Years later, when Karin Gilford, an early employee at Launch Media, Mr. Goldberg’s digital music company, became a mother, he knew exactly what to do. He kept giving her challenging assignments, she recalled, but also let her work from home one day a week. After Yahoo acquired Launch, Mr. Goldberg became known for distributing roses to all the women in the office on Valentine’s Day.
Ms. Sandberg, who often describes herself as bossy-in-a-good-way, enchanted him when they became friendly in the mid-1990s. He “was smitten with her,” Ms. Chessen remembered. Ms. Sandberg was dating someone else, but Mr. Goldberg still hung around, even helping her and her then-boyfriend move, recalled Bob Roback, a friend and co-founder of Launch. When they finally married in 2004, friends remember thinking how similar the two were, and that the qualities that might have made Ms. Sandberg intimidating to some men drew Mr. Goldberg to her even more.
Over the next decade, Mr. Goldberg and Ms. Sandberg pioneered new ways of capturing information online, had a son and then a daughter, became immensely wealthy, and hashed out their who-does-what-in-this-marriage issues. Mr. Goldberg’s commute from the Bay Area to Los Angeles became a strain, so he relocated, later joking that he “lost the coin flip” of where they would live. He paid the bills, she planned the birthday parties, and both often left their offices at 5:30 so they could eat dinner with their children before resuming work afterward.
Friends in Silicon Valley say they were careful to conduct their careers separately, politely refusing when outsiders would ask one about the other’s work: Ms.
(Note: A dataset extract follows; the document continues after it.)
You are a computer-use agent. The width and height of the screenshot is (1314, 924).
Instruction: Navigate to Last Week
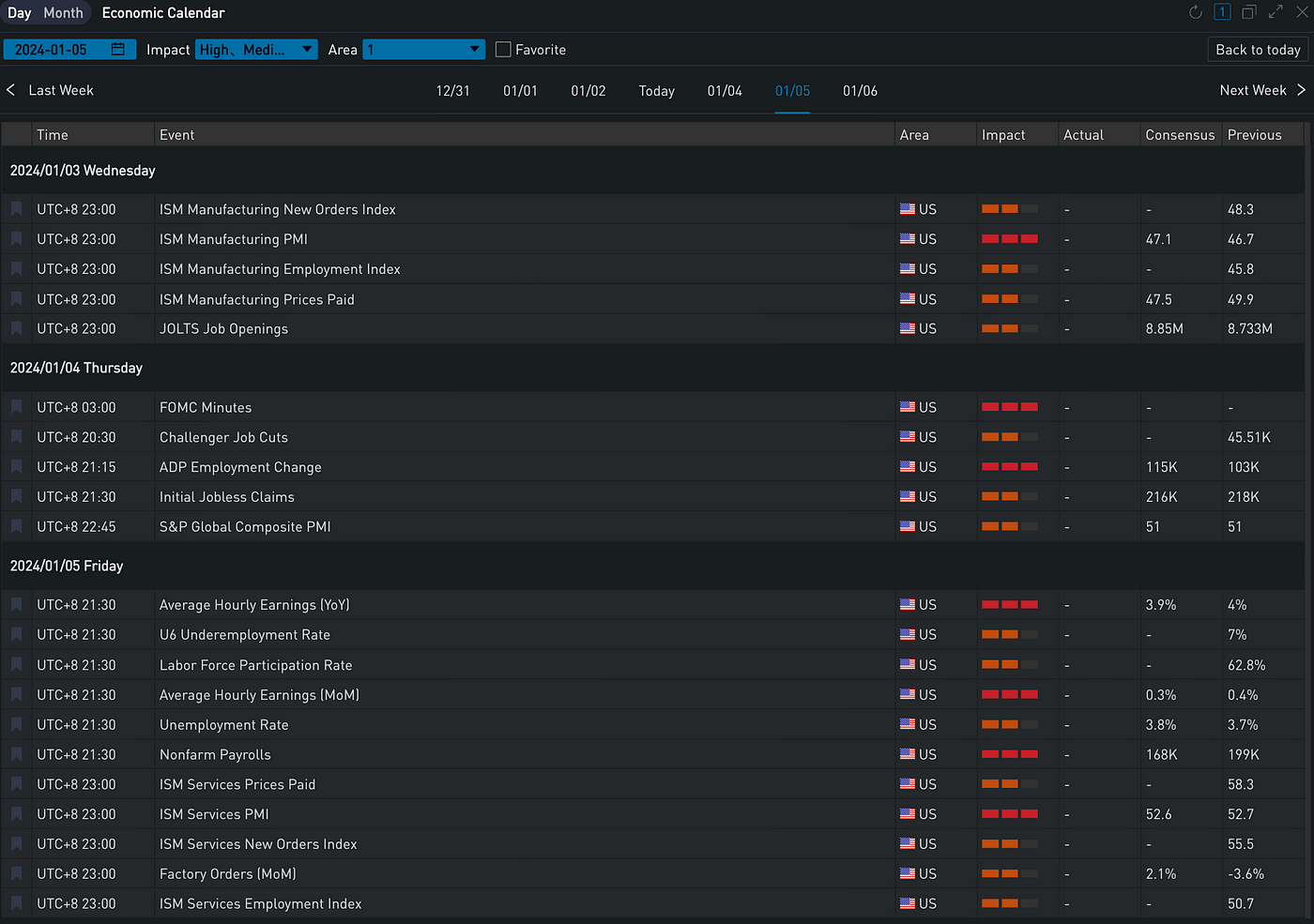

Sandberg’s role building Facebook into an information and advertising powerhouse, and Mr. Goldberg at SurveyMonkey, which made polling faster and cheaper. But privately, their work was intertwined. He often began statements to his team with the phrase “Well, Sheryl said” sharing her business advice. He counseled her, too, starting with her salary negotiations with Mark Zuckerberg.
“I wanted Mark to really feel he stretched to get Sheryl, because she was worth it,” Mr. Goldberg explained in a 2013 “60 Minutes” interview, his Minnesota accent and his smile intact as he offered a rare peek of the intersection of marriage and money at the top of corporate life.
While his wife grew increasingly outspoken about women’s advancement, Mr. Goldberg quietly advised the men in the office on family and partnership matters, an associate said. Six out of 16 members of SurveyMonkey’s management team are female, an almost unheard-of ratio among Silicon Valley “unicorns,” or companies valued at over $1 billion.
When Mellody Hobson, a friend and finance executive, wrote a chapter of “Lean In” about women of color for the college edition of the book, Mr. Goldberg gave her feedback on the draft, a clue to his deep involvement. He joked with Ms. Hobson that she was too long-winded, like Ms. Sandberg, but aside from that, he said he loved the chapter, she said in an interview.
By then, Mr. Goldberg was a figure of fascination who inspired a “where can I get one of those?” reaction among many of the women who had read the best seller “Lean In.” Some lamented that Ms. Sandberg’s advice hinged too much on marrying a Dave Goldberg, who was humble enough to plan around his wife, attentive enough to worry about which shoes his young daughter would wear, and rich enough to help pay for the help that made the family’s balancing act manageable.
Now that he is gone, and Ms. Sandberg goes from being half of a celebrated partnership to perhaps the business world’s most prominent single mother, the pages of “Lean In” carry a new sting of loss.
“We are never at 50-50 at any given moment — perfect equality is hard to define or sustain — but we allow the pendulum to swing back and forth between us,” she wrote in 2013, adding that they were looking forward to raising teenagers together.
“Fortunately, I have Dave to figure it out with me,” she wrote.